Per rivivere gli Anni ’70 basta sedersi su un divano

Ecco arredi e complementi di uno dei più grandi periodi del design

Per gli anni ’70 non mancano giudizi non solo di coloro che ne sono stati protagonisti, ma anche dagli osservatori più attenti. Furono anni a volte roventi, con una lunga recessione, il ristagno produttivo, la carenza energetica, i problemi sull'ordine pubblico e la strategia della tensione. Sia ADI che Compasso d'Oro vissero vicende turbinose. Ricordiamo i giudizi di nomi importanti.
Vittorio Gregotti: «Negli anni Settanta abbigliamento e mobilio vissero una stagione di intensa espansione economica e produttiva». Gillo Dorfles: «L'abbandono dei prototipi illustri che una volta dominavano il nostro panorama disegnativo portò al moltiplicarsi di esperimenti divulgativi dello stile italiano». Vico Magistretti: «In quegli anni vi fu il laborioso processo di far accettare ad altri un proprio modo di vedere e di interpretare la realtà attraverso un semplice oggetto d'uso comune». Ettore Sottsass: «Nacque Memphis, non da volontà contestatrice o polemica, ma dalla coscienza della vita comune evento storico e dal desiderio di assaggiarla, consumarla e comunicarla fisicamente, attraverso presenze vibranti, naturali, ammiccanti e seducenti».

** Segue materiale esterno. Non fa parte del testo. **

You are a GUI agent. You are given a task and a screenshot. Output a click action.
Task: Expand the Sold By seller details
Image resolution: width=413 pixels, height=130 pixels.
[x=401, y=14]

Ecco i pezzi che fecero storia. Le lampade «Alogena» di Joe Colombo per O-Luce, la «Tizio» di Richard Sapper per Artemide, e la «Parentesi» di Achille Castiglioni e Pio Manzù per Flos; poi la fortunatissima sedia «Plia» di Giancarlo Piretti per l'Anonima Castelli; la collezione di sedute «Le Bambole» di Mario Bellini per B&B, rieditate recentemente, il divano «Maralunga» di Vico Magistretti per Cassina, e il «Cado» di Gunnar Gravesen e David Lewis per ICF, antesignano di una seduta componibile e decorata da cuscini sciolti, la poltrona «Fiocco» del Gruppo G14 per Busnelli e il grande guanto da baseball «Joe» di D'Urbino, De Pas e Lo mazzi per Poltronova. Poi il tavolo «Doge» di Carlo Scarpa per Gavina e lo «Stadio 80» con la sedia «Selene», in resina stampata, di Magistretti per Artemide.